Pentagon Confirms Military Airstrikes on 'Iran-Backed Militia' in Syria
The Pentagon is seen from the air in Washington on March 3, 2022. (Joshua Roberts/Reuters)
Katabella Roberts

The Pentagon announced on Aug. 23 that it conducted targeted airstrikes on Iran-backed militia in Syria in order to "protect U.S. forces" in the Middle Eastern country.

Officials said the airstrikes were ordered by President Joe Biden and conducted in Deir ez-Zor, a strategic province that borders Iraq and contains oil fields.

The airstrikes were necessary in order to "defend and protect U.S. forces from attacks like the ones on August 15 against U.S. personnel by Iran-backed groups," U.S. Central Command said in a statement.
That attack involved multiple unidentified drones allegedly launched by Iranian-backed militias to target the al-Tanf Garrison, which is situated far in southern Syria near the three-way border with Jordan and Iraq and is used by U.S. forces. At the time, U.S. Central Command said the assault had caused "zero casualties and no damage."

"The U.S. strikes targeted infrastructure facilities used by groups affiliated with Iran’s Islamic Revolutionary Guard Corps," U.S. Central Command said on Aug. 23.

"The United States took proportionate, deliberate action intended to limit the risk of escalation and minimize the risk of casualties," the statement continues. "The President gave the direction for these strikes pursuant to his Article II authority to protect and defend U.S. personnel by disrupting or deterring attacks by Iran-backed groups."
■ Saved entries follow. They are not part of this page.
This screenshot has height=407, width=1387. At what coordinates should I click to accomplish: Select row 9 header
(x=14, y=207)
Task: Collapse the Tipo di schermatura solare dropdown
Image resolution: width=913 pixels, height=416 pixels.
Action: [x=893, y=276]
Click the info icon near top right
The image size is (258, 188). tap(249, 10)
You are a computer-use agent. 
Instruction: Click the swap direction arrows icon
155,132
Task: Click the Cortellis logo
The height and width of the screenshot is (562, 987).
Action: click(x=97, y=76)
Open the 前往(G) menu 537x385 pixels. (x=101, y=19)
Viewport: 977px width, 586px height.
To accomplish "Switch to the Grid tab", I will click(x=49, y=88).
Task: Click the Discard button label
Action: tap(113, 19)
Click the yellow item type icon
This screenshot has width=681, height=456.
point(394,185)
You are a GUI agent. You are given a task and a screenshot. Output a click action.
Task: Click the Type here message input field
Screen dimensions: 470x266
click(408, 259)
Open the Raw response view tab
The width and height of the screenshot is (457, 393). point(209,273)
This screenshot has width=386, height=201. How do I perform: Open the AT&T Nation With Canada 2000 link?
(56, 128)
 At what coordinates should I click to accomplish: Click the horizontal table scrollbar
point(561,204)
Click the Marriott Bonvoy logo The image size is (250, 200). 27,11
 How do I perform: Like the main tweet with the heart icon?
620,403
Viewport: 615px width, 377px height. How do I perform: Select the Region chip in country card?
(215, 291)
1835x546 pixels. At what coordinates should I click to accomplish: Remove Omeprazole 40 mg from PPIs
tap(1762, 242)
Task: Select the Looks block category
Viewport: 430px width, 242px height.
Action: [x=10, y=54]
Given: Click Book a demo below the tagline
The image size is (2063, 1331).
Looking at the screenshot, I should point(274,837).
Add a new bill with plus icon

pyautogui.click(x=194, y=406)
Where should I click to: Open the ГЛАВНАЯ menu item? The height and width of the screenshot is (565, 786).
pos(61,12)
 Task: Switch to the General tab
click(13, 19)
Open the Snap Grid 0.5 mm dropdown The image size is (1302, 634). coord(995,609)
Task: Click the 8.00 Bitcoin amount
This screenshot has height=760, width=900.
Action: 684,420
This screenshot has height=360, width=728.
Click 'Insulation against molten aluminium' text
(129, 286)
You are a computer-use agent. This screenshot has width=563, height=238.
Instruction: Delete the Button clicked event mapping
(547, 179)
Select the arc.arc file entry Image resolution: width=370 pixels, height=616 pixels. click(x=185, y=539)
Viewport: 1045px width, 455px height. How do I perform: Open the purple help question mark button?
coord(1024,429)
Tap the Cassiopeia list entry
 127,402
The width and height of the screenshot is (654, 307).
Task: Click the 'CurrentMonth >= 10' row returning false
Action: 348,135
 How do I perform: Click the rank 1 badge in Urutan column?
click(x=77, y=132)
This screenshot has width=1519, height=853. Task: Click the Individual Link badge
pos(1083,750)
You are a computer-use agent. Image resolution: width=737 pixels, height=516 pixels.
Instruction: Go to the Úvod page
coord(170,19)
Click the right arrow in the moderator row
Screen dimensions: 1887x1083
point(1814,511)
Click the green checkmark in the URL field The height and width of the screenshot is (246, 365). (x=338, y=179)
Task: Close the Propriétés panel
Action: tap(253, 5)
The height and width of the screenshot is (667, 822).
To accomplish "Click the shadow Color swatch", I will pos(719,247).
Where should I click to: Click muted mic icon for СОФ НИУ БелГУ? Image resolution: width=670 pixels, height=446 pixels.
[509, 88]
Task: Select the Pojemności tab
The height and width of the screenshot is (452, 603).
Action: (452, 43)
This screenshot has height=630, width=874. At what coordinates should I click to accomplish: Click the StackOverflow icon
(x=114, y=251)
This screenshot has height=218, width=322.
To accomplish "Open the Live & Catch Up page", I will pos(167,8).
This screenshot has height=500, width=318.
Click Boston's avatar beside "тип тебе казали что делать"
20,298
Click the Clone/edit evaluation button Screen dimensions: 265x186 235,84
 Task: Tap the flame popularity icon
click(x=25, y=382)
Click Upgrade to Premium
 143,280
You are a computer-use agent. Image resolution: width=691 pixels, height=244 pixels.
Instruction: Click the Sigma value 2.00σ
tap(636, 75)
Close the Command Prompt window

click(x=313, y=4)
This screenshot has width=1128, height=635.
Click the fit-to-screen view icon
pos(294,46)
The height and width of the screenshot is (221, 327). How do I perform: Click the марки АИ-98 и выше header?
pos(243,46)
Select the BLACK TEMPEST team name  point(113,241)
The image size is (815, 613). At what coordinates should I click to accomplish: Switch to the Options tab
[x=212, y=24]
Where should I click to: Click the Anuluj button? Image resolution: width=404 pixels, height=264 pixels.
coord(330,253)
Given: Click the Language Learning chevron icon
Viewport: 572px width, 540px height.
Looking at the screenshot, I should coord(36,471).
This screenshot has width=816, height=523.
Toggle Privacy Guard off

U.S. Central Command didn't indicate if there were any casualties from the airstrikes.

'Protect and Defend Our People'

The statement added that the United States "does not seek conflict, but will continue to take necessary measures to protect and defend our people" and that U.S. forces "remain in Syria to ensure the enduring defeat of ISIS."

Col. Joe Buccino, a spokesman for U.S. Central Command, told CNN that U.S. forces had targeted a group of bunkers in the Aug. 23 airstrike that are used to store ammunition and also for logistics support by Iranian-backed groups in Syria.

Buccino said U.S. forces had spent hundreds of hours conducting extensive monitoring and surveillance of 13 bunkers that are in the same complex in eastern Syria and the strike had intended to hit 11 of them, as it was unclear if there were people inside the other two bunkers, he said.

Eventually, military forces carried out strikes on nine of the bunkers as there was a small group of people nearby, he said, noting that forces had aimed to destroy the bunkers and that there were no deaths reported, according to an initial assessment of the strike.

Deir ez-Zor is controlled by Iran-backed militia groups and Syrian forces, both of which have been targeted by Israeli warplanes in previous strikes.

U.S. forces first deployed to Syria in 2015 during the Obama administration's campaign against ISIS, backing allied forces, a Kurdish-led group called the Syrian Democratic Forces, in its fight against the terror group. There are about 900 U.S. troops in Syria, with the majority of them located in the east.

The airstrikes come as Washington said it was studying a draft agreement proposed by the European Union that would bring back the 2015 nuclear deal with Iran.

While the United States withdrew from the agreement under President Donald Trump, Biden hopes to get Iran back into the deal in an effort to stop the country from bolstering its nuclear program.

The Associated Press and Reuters contributed to this report.